A mob of tens of thousands of angry men surrounded a New Orleans jail, shouting angry slurs and calling for blood. By the time they were done, 11 men would be dead—shot and mutilated in an act of brutal mob violence that took place in front of a cheering crowd. It was 1891, and the crowd was about to participate in the largest lynching in U.S. history.
Nearly 5,000 lynchings—vigilante murders that included shootings, hangings and other forms of mob “justice”—were recorded in the United States between 1882 and 1968. Most of their victims were African-American men. But though the New Orleans lynch mob was driven by bigotry, its targets weren’t black people.
They were Italian-Americans. March 14, 1891 would go down in history as one of the darkest moments in the United States’ long history of anti-Italian discrimination.
It began with the murder of David Hennessy.

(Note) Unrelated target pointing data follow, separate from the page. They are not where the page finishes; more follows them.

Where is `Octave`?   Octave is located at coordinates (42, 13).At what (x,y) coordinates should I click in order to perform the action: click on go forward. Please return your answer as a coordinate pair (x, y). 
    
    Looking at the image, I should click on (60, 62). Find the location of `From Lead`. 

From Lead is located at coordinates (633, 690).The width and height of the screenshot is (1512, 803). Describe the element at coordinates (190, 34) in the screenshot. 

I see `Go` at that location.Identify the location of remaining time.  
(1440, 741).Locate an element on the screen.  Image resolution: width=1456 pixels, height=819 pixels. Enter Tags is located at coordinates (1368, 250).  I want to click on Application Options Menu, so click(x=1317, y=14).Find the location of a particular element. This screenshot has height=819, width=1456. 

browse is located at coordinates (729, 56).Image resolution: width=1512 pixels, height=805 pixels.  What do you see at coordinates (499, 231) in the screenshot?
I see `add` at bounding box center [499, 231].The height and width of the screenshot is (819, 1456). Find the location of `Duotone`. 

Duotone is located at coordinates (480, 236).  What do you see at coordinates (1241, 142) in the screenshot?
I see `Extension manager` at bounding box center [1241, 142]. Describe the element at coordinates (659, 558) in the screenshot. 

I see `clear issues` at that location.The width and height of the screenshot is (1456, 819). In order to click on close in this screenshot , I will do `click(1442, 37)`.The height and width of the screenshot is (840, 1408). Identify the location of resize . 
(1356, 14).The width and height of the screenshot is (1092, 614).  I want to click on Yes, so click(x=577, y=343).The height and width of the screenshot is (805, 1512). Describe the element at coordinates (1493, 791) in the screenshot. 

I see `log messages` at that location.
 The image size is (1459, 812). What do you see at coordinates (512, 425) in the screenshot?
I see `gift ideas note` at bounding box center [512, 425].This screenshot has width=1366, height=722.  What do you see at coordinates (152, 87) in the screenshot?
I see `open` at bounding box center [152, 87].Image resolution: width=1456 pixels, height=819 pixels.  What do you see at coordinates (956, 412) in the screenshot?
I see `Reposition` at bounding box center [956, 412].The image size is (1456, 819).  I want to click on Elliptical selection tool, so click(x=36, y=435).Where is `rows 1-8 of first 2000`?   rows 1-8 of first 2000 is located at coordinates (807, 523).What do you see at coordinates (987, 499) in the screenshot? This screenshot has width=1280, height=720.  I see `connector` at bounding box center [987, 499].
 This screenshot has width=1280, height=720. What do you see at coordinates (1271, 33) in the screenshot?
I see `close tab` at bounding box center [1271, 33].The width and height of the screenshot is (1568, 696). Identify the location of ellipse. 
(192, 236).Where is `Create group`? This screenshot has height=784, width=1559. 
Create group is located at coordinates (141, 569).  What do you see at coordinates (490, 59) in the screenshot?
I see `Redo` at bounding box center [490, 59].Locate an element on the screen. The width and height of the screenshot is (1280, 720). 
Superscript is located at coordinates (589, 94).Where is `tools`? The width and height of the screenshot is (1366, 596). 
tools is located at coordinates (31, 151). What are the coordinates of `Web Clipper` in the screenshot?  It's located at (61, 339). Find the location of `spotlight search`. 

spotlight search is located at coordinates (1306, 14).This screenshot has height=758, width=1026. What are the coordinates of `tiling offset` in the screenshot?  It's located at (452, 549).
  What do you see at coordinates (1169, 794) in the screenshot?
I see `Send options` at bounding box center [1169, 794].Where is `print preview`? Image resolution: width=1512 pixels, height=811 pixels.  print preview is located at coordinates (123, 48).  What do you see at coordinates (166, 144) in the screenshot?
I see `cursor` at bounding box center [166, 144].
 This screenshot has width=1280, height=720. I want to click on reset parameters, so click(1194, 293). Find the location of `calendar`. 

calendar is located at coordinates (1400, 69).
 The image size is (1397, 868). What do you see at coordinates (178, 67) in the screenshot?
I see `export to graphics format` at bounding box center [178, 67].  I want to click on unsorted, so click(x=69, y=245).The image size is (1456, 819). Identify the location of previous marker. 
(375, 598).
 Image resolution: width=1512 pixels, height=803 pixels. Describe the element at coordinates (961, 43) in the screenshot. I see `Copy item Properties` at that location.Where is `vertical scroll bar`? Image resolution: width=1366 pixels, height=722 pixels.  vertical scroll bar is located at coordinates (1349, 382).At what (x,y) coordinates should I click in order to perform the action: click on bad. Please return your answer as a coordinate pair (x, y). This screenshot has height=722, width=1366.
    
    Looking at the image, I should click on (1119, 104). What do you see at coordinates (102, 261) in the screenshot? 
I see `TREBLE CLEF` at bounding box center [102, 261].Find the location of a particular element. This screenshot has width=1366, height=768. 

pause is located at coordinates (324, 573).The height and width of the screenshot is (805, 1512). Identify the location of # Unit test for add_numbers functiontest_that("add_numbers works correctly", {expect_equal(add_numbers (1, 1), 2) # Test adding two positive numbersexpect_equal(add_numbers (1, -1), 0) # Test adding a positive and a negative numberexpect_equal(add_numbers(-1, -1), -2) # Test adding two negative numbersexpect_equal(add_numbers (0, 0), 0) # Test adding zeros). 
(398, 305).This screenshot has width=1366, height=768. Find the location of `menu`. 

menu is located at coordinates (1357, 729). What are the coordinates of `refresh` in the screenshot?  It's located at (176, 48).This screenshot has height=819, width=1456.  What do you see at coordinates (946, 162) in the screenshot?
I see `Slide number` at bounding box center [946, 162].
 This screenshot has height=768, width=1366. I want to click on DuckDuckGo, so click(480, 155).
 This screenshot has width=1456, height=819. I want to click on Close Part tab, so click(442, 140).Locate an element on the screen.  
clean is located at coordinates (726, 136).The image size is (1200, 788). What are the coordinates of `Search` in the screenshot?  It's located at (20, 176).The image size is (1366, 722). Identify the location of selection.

A popular police chief, Hennessy was shot down by gunmen while walking home from work. As he lay dying, a witness asked him who did it. “Dagoes,” he reportedly whispered, using a slur for Italians.
That slur was used often in New Orleans, which was home to more Italian immigrants than any other Southern state at the time. Between 1884 and 1924, nearly 300,000 Italian immigrants, most of them Sicilian, moved to New Orleans, earning the French Quarter the nickname “Little Palermo.”
These immigrants were hardworking and religious, but they were not welcomed by New Orleans residents. Though Italians had been living in New Orleans since before the Louisiana Purchase, their language and customs were considered foreign and even dangerous by some.
“Sicilians were viewed by many Americans as culturally backward and racially suspect,” writes historian Manfred Berg. Because of their dark skin, they were often treated with the same contempt as black people. They were also suspected of Mafia connections, and their family networks were closely watched by the New Orleans police.
At the time of Hennessy’s murder, a feud had broken out between two Sicilian families, the Provenzanos and the Matrangas. Hennessy kept close watch over the Matrangas and earned their enmity when he helped capture and deport a crime boss the family defended. But he had other enemies, too: As chief of police, he made a series of unpopular decisions to consolidate the force, and helped collect taxes on brothels and gambling houses.
His assassination—and accusation—fanned the flames of anti-Italian sentiment in New Orleans. Police rounded up hundreds of Italians, even those who didn’t seem to be associated with the attack. Local papers fueled the fire, demanding justice and declaring nine men who were arrested on suspicion of a connection to the murder guilty before they were even tried.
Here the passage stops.